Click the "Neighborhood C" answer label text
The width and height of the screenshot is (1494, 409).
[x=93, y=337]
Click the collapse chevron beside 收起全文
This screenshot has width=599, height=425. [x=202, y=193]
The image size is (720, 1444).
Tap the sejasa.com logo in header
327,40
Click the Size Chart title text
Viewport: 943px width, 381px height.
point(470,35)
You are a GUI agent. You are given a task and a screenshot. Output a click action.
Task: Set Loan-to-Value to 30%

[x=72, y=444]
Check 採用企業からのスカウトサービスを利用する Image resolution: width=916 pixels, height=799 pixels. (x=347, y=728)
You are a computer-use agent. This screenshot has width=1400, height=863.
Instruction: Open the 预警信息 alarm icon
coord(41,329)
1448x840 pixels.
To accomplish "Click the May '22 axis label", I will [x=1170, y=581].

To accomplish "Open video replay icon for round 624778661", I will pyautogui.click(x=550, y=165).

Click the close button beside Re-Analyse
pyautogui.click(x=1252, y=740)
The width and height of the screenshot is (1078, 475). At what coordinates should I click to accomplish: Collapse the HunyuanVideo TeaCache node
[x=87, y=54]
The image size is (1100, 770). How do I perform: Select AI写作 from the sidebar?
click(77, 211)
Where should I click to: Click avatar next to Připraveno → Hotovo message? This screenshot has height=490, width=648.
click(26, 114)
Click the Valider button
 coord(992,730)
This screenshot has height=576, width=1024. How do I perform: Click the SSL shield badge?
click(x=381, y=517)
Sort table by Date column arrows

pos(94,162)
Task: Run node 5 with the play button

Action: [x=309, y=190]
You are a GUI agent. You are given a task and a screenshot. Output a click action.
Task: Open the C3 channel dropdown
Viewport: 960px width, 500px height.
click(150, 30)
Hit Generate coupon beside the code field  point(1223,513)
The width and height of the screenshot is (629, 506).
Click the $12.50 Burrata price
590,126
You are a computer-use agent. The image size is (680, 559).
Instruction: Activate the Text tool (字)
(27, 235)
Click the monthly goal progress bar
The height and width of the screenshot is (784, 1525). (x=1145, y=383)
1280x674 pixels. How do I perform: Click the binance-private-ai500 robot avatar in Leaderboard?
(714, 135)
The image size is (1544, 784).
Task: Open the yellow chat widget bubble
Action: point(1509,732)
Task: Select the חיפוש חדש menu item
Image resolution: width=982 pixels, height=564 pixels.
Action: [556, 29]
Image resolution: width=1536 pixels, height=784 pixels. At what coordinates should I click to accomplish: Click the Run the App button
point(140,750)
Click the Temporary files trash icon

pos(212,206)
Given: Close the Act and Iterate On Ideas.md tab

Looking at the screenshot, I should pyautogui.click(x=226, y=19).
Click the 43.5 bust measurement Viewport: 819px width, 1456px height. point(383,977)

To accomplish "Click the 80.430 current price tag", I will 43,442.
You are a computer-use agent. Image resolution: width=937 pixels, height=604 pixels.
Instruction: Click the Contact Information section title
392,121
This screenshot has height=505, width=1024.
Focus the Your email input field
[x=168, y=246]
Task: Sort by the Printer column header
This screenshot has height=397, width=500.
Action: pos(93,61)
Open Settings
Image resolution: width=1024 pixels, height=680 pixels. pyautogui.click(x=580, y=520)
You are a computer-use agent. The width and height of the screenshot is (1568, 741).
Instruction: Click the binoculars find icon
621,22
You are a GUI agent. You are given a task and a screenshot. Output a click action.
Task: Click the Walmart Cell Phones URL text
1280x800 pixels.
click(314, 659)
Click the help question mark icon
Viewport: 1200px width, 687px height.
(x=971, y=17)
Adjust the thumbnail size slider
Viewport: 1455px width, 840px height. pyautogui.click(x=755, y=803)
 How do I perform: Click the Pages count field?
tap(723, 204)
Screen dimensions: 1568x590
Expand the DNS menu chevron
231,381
====
### 题目说明
请原样返回上方列表中的若干行：从含有“Given: Close the”的那一行起，到含有“I will 43,442.”的那一行为止，首尾两行均包括在内。

### 完成结果
Given: Close the Act and Iterate On Ideas.md tab

Looking at the screenshot, I should pyautogui.click(x=226, y=19).
Click the 43.5 bust measurement Viewport: 819px width, 1456px height. point(383,977)

To accomplish "Click the 80.430 current price tag", I will 43,442.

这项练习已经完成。